Maximum value of function $\xi \mapsto |\hat{f}(\xi)|^2$ (Fourier Transformation)

Question

Let $f \in \mathcal{S(\mathbb{R})}$ a positive function. Find the point $\xi$ where the function $\xi \mapsto |\hat{f}(\xi)|^2$ reaches its maximum value.

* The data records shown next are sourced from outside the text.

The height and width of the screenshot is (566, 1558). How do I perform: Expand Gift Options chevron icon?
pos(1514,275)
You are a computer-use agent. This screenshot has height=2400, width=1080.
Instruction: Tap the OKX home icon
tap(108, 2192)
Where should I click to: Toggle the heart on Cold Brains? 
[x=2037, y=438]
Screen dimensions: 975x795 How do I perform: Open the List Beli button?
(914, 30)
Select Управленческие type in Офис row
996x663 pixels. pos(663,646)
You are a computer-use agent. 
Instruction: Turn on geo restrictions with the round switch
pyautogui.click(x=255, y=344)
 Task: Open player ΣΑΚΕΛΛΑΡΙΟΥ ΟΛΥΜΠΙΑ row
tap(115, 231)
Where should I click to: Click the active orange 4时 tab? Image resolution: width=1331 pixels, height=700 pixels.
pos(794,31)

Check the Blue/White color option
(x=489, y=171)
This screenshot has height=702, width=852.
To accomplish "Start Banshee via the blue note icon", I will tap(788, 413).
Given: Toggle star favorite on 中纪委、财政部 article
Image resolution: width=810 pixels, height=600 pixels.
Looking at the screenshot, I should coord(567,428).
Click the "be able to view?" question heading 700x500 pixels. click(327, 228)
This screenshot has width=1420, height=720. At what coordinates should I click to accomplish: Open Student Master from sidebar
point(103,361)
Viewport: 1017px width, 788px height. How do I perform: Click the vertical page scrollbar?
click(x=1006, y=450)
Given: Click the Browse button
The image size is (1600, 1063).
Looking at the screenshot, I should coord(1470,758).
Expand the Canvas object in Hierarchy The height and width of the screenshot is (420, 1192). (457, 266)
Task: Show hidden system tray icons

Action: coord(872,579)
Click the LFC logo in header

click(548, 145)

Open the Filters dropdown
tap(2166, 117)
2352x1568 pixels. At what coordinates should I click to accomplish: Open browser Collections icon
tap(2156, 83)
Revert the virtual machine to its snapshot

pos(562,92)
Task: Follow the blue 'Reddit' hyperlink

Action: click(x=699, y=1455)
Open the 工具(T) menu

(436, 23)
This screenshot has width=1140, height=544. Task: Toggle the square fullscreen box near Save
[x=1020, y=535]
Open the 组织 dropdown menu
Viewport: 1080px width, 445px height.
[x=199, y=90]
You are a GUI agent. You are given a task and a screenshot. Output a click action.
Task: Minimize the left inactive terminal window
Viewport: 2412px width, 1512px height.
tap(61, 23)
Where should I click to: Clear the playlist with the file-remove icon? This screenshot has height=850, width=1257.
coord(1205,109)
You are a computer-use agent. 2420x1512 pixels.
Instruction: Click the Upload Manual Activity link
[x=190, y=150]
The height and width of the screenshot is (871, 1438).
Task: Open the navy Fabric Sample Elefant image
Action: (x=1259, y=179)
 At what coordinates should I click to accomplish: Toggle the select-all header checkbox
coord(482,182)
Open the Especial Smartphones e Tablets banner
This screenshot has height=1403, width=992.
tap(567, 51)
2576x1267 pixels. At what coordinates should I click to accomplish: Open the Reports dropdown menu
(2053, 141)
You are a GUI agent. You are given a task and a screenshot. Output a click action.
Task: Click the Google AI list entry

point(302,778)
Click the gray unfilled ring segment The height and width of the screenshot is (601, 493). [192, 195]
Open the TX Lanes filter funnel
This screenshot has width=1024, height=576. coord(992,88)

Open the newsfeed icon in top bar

Solution: Defining the function $\varphi(\xi) = |\hat{f}(\xi)|^2$, we obtain that $\varphi '(\xi) = 2|\hat{f}(\xi)|(\hat{f}'(\xi))$ and using that $\hat{f}'(\xi) = -i\widehat{xf}(\xi) $, we obtain that $\varphi '(\xi) = -2i|\hat{f}(\xi)|\widehat{xf}(\xi)$. We conclude that $\varphi '(\xi) = 0 \Leftrightarrow -2i|\widehat{f}(\xi)|\widehat{xf}(\xi) = 0$. Help.

Answer 1

I think this is simpler than it looks: Recall $\hat{f}(\xi)= \int_{\mathbb{R}} e^{-2\pi ix\xi}f(x)\, dx$, and since $f$ is positive we have $$ |\hat{f}(\xi)|\leq \int_{\mathbb{R}} |e^{-2\pi ix\xi}|f(x)\, dx = \int_{\mathbb{R}} f(x)\, dx = \hat{f}(0). $$ Put another way, since $f$ is positive, the complex exponential could be introducing cancellation, making things smaller. Therefore, we'll maximize the value of $\hat{f}$ when no such effects are in play (note though that I'm not claiming $\xi=0$ is the only such point; I'm not sure if that's true or not).

Answer 2

This is only a partial answer, but here is an approach to consider:

Analyze the expression $\varphi''(\xi) < 0 $. Note that $\varphi''$ exists because $f\in \mathcal S(\mathbb R)$, implying $\hat f\in \mathcal S(\mathbb R)$, which in particular implies $\varphi$ is smooth. If $\varphi''(\xi) < 0$ $\forall \xi$, then we have a single global maximum. We can of course use similar arguments for when the sign of $\varphi''$ changes to discuss local extrema, but that will depend on the particular $f$. The extrema of $\varphi(\xi)$ will vary depending on $f$. I am unsure if $f$ being positive gives us anything we can use to avoid case-by-case analysis.